Re: Easy to understand Java backtracking solution

I checked out several solutions. They're very nice and seems like a magic of recursion which I cannot understand and make me upset.

Then I try to dig into this problem and see how can I come up nice solution like them.

For this kind of combinatorial problem, typically we use Tree to represent the search space and generate all possible solutions by search.

Tree is so powerful which is able to represent efficient dicitionary (BST), prefix compression (Trie) or recursion.

Essentially, it is **the representation of execution of program**. (In Theory of Computation, it's called Configuration Graph.)

Therefore, recursion tree is just a special case but sufficient for analyzing and solving this problem.

So we use Tree to represent the entire search space. Each node is the state of program at that point. What's the state of this problem?

Since we'd like to generate all valid parenthesis, **the state we concern is just the String we concat by now**.

Then each edge is the choice (precisely, one transition from Transition Function). We only have two options: concat '('' or ')'.

Thus we can draw the entire tree as follows (which is unique, right?).

The characteristic of the Tree is due to that of the problem:

- We can choose '(' only if we didn't exceed the max limit
- We can choose ')' only if there aren't more )' than '(' by now (otherwise we cannot fix this no matter how we iterate in the following).

Now all those nice solutions seem to be very clear. They're different just because **they use different search technique on this unique tree**.

The first and natural searching approach is DFS which is the green arrow in the diagram above.

Since this is not a Complete Tree, we need variables (left/right or open/close) to control.

They help us not to reach non-existing node on the Tree which means syntax wrong state such as ')((())'.

```
public List<String> generateParenthesis(int n) {
List<String> ret = new ArrayList<>();
generate(ret, new char[n * 2], 0, 0, n, 0);
return ret;
}
private void generate(List<String> ret, char[] str, int left, int right, int max, int i) {
if (left == max && right == left) {
ret.add(String.valueOf(str));
return;
}
if (left < max) {
str[i] = '(';
generate(ret, str, left + 1, right, max, i + 1);
}
if (right < left) {
str[i] = ')';
generate(ret, str, left, right + 1, max, i + 1);
}
}
```

At last, let's review the most upvoted solution and see if we can understand now.

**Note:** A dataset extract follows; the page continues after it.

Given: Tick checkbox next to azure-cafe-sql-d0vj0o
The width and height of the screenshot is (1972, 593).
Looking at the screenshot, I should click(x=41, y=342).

https://discuss.leetcode.com/topic/4485/concise-recursive-c-solution

```
class Solution {
public:
vector<string> generateParenthesis(int n) {
vector<string> res;
addingpar(res, "", n, 0);
return res;
}
void addingpar(vector<string> &v, string str, int n, int m){
if(n==0 && m==0) {
v.push_back(str);
return;
}
if(m > 0){ addingpar(v, str+")", n, m-1); }
if(n > 0){ addingpar(v, str+"(", n-1, m+1); }
}
};
```

See? They turn out to be the same. We start off with left(n)=n, right(m=0).

Then if right > 0, we go right. If left > 0, we go left meanwhile increase right by 1.

The blue arrow show the order of this program.